Artwork: David Goldblatt, The sports field, Merweville (2009). Archival pigment ink on cotton rag. 120 x 130 cm. Courtesy of the artist and Goodman Gallery.
Artist David Goldblatt Title The sports field, Merweville Date 2009 Materials Archival pigment ink on cotton rag Dimensions 120 x 130 cm Edition Edition of 10 Credit Courtesy of the artist and Goodman Gallery

This photograph is included in Regarding Intersections, 2014.

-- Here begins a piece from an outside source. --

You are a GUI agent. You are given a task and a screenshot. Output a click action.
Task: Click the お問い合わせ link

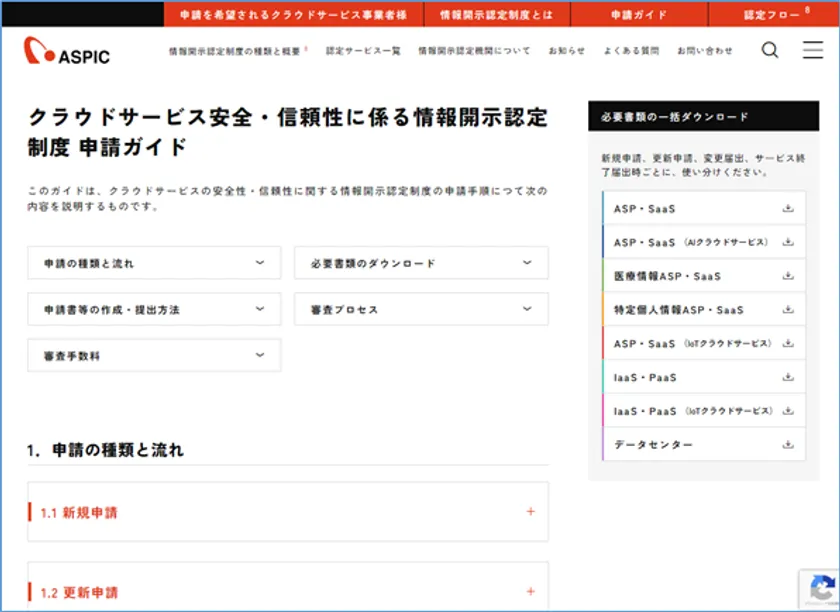pyautogui.click(x=704, y=51)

b.1930, Randfontein; d.2018, Johannesburg

“I was drawn,” the late photographer David Goldblatt wrote, “not to the events of the time but to the quiet and commonplace where nothing ‘happened’ and yet all was contained and immanent.” A preeminent chronicler of South African life under apartheid and after, Goldblatt bore witness to how this life is written on the land, in its structures or their absence. Unconcerned with documenting significant historic moments, his photographs stand outside the events of the time and yet are eloquent of them. Through Goldblatt’s lens, the prosaic reveals a telling poignancy. Even in those images that appear benign, much is latent in them – histories and politics, desires and dread. His photographs are quietly critical reflections on the values and conditions that have shaped the country; those structures both ideological and tangible. Among his most notable photobooks are On the Mines (1973), Some Afrikaners Photographed (1975), In Boksburg (1982), The Structure of Things Then (1998), and Particulars (2003).